++++ AVAILABLE DATA ++++

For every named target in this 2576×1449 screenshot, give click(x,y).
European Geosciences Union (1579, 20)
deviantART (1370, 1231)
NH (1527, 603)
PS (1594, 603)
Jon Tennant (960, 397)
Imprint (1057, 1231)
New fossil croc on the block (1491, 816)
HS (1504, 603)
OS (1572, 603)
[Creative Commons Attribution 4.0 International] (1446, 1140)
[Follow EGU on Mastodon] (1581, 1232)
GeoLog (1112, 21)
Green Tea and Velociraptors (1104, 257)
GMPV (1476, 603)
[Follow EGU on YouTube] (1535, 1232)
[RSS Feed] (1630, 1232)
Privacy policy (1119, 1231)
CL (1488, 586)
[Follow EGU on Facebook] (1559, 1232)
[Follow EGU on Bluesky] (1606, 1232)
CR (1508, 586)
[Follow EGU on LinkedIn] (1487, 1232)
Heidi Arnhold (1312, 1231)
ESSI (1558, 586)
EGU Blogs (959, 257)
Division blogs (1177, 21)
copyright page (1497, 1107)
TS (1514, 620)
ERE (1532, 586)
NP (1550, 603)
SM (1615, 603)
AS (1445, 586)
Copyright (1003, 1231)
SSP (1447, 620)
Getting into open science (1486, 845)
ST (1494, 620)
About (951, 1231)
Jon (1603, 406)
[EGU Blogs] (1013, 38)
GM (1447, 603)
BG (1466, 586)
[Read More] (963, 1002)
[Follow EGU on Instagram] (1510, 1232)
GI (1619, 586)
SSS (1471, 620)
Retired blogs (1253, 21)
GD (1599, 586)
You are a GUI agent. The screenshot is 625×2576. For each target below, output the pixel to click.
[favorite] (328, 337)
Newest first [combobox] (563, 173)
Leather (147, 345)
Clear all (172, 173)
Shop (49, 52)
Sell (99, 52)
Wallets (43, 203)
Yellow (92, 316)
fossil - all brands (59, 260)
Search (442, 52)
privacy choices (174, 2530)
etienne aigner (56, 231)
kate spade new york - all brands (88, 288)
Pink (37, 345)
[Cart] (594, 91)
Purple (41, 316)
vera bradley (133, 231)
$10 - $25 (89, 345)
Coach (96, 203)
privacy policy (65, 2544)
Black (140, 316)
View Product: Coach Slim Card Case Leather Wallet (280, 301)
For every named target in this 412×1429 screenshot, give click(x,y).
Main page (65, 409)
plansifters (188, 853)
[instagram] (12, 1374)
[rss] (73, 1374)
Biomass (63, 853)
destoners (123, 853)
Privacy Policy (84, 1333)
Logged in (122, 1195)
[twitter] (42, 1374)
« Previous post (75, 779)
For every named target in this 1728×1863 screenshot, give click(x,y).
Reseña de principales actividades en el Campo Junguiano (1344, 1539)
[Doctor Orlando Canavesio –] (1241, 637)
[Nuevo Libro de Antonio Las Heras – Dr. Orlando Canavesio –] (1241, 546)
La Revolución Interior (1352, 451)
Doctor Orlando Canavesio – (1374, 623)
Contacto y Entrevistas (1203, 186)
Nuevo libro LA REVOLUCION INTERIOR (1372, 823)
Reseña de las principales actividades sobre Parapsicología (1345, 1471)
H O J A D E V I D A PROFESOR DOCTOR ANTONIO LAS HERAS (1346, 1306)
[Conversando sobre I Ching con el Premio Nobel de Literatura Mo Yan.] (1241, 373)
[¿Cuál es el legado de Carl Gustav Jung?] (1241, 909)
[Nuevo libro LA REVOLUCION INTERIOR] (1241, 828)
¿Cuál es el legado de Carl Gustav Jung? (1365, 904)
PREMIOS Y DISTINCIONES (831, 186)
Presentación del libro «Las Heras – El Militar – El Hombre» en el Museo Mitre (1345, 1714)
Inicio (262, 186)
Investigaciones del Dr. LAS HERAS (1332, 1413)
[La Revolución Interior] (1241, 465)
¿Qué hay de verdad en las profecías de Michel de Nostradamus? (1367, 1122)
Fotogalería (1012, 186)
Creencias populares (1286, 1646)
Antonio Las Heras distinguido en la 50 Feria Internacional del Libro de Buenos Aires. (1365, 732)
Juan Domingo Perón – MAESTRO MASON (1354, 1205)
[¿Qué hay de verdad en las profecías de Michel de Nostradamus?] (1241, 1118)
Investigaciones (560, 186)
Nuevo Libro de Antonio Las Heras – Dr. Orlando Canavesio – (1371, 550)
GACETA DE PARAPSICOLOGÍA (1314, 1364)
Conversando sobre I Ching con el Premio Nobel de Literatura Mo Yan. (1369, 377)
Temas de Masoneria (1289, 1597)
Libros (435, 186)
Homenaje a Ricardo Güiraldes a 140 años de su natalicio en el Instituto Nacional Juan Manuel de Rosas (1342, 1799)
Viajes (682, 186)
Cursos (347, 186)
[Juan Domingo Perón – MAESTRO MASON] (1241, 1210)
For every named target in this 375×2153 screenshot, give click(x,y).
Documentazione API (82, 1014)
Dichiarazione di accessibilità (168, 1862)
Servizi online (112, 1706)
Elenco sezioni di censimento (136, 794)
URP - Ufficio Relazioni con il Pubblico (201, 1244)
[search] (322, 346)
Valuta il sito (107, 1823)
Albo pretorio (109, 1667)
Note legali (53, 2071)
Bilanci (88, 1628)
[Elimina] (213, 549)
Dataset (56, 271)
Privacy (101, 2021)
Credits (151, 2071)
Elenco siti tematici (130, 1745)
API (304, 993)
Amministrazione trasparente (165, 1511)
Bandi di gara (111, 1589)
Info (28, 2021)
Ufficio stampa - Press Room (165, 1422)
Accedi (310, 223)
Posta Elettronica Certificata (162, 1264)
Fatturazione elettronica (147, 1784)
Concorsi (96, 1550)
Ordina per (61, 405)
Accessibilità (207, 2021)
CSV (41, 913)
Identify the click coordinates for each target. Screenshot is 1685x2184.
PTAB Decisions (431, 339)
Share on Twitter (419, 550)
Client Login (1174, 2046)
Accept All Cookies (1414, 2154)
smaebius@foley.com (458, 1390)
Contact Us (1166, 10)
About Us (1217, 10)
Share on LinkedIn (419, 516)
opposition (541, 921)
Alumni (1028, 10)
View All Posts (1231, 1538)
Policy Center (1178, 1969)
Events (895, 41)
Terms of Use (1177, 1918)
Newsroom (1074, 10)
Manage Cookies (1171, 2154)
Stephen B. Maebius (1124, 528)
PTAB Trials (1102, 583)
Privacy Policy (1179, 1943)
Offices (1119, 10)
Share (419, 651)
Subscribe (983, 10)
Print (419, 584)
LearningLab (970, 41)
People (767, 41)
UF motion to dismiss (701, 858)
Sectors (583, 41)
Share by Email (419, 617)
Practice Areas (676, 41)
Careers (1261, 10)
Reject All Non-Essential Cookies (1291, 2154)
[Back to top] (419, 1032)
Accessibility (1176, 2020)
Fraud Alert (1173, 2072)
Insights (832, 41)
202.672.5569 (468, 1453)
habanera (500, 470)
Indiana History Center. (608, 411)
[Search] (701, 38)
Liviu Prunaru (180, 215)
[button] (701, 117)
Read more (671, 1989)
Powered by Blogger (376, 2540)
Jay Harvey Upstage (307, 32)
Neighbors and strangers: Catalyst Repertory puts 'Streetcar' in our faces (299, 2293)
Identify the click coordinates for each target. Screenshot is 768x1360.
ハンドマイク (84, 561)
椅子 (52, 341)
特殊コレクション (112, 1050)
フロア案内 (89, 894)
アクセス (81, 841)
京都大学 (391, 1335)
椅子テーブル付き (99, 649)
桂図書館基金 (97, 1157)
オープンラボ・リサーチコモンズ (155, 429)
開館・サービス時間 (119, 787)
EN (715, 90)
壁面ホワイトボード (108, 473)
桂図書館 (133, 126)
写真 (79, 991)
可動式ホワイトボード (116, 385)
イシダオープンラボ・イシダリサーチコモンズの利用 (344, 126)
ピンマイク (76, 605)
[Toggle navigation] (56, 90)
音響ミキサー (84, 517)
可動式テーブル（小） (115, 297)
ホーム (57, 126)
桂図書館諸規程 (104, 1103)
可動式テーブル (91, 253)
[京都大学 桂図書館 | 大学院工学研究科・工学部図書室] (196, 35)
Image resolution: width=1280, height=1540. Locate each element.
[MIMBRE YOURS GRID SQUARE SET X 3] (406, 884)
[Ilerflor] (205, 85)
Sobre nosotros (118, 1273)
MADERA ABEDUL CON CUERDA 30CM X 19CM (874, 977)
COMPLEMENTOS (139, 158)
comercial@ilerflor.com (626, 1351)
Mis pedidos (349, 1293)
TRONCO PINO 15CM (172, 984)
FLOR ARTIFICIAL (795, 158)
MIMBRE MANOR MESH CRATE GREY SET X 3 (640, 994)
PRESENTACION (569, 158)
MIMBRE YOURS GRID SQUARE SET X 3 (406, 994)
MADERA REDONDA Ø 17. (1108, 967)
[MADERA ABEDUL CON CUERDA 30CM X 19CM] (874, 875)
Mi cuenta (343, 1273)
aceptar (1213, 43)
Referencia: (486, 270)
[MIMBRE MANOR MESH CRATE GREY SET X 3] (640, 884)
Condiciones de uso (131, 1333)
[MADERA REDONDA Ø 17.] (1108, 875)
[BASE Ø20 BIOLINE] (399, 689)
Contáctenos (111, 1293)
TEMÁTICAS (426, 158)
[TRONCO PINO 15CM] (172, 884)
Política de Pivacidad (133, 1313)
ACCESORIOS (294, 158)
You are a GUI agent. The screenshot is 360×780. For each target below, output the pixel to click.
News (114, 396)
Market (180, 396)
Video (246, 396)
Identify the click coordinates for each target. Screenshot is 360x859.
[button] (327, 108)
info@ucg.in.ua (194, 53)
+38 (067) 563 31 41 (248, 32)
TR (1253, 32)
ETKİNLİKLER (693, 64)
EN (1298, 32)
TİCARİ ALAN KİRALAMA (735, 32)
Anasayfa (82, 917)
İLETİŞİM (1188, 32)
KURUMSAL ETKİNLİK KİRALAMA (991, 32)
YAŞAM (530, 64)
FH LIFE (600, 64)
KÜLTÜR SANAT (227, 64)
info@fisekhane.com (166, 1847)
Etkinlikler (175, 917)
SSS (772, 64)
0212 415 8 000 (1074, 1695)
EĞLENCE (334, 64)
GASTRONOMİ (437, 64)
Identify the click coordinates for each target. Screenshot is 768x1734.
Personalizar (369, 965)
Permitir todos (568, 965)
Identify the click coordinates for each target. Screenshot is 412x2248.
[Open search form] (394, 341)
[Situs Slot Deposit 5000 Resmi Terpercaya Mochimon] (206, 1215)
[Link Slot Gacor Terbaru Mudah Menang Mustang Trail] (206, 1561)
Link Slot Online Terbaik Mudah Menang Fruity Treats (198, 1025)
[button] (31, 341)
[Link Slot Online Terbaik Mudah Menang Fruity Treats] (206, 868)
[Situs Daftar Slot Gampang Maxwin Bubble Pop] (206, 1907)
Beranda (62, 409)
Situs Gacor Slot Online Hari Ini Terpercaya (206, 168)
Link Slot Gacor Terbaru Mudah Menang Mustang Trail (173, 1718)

++++

WHAT THIS TASK INVOLVES: Print, from the entries above, the line with "桂図書館 (133, 126)", the line with "TR (1253, 32)" and all lines between them, exactly and with nothing else.

SOLUTION TO THIS PROBLEM:
桂図書館 (133, 126)
写真 (79, 991)
可動式ホワイトボード (116, 385)
イシダオープンラボ・イシダリサーチコモンズの利用 (344, 126)
ピンマイク (76, 605)
[Toggle navigation] (56, 90)
音響ミキサー (84, 517)
可動式テーブル（小） (115, 297)
ホーム (57, 126)
桂図書館諸規程 (104, 1103)
可動式テーブル (91, 253)
[京都大学 桂図書館 | 大学院工学研究科・工学部図書室] (196, 35)
Image resolution: width=1280, height=1540. Locate each element.
[MIMBRE YOURS GRID SQUARE SET X 3] (406, 884)
[Ilerflor] (205, 85)
Sobre nosotros (118, 1273)
MADERA ABEDUL CON CUERDA 30CM X 19CM (874, 977)
COMPLEMENTOS (139, 158)
comercial@ilerflor.com (626, 1351)
Mis pedidos (349, 1293)
TRONCO PINO 15CM (172, 984)
FLOR ARTIFICIAL (795, 158)
MIMBRE MANOR MESH CRATE GREY SET X 3 (640, 994)
PRESENTACION (569, 158)
MIMBRE YOURS GRID SQUARE SET X 3 (406, 994)
MADERA REDONDA Ø 17. (1108, 967)
[MADERA ABEDUL CON CUERDA 30CM X 19CM] (874, 875)
Mi cuenta (343, 1273)
aceptar (1213, 43)
Referencia: (486, 270)
[MIMBRE MANOR MESH CRATE GREY SET X 3] (640, 884)
Condiciones de uso (131, 1333)
[MADERA REDONDA Ø 17.] (1108, 875)
[BASE Ø20 BIOLINE] (399, 689)
Contáctenos (111, 1293)
TEMÁTICAS (426, 158)
[TRONCO PINO 15CM] (172, 884)
Política de Pivacidad (133, 1313)
ACCESORIOS (294, 158)
You are a GUI agent. The screenshot is 360×780. For each target below, output the pixel to click.
News (114, 396)
Market (180, 396)
Video (246, 396)
Identify the click coordinates for each target. Screenshot is 360x859.
[button] (327, 108)
info@ucg.in.ua (194, 53)
+38 (067) 563 31 41 (248, 32)
TR (1253, 32)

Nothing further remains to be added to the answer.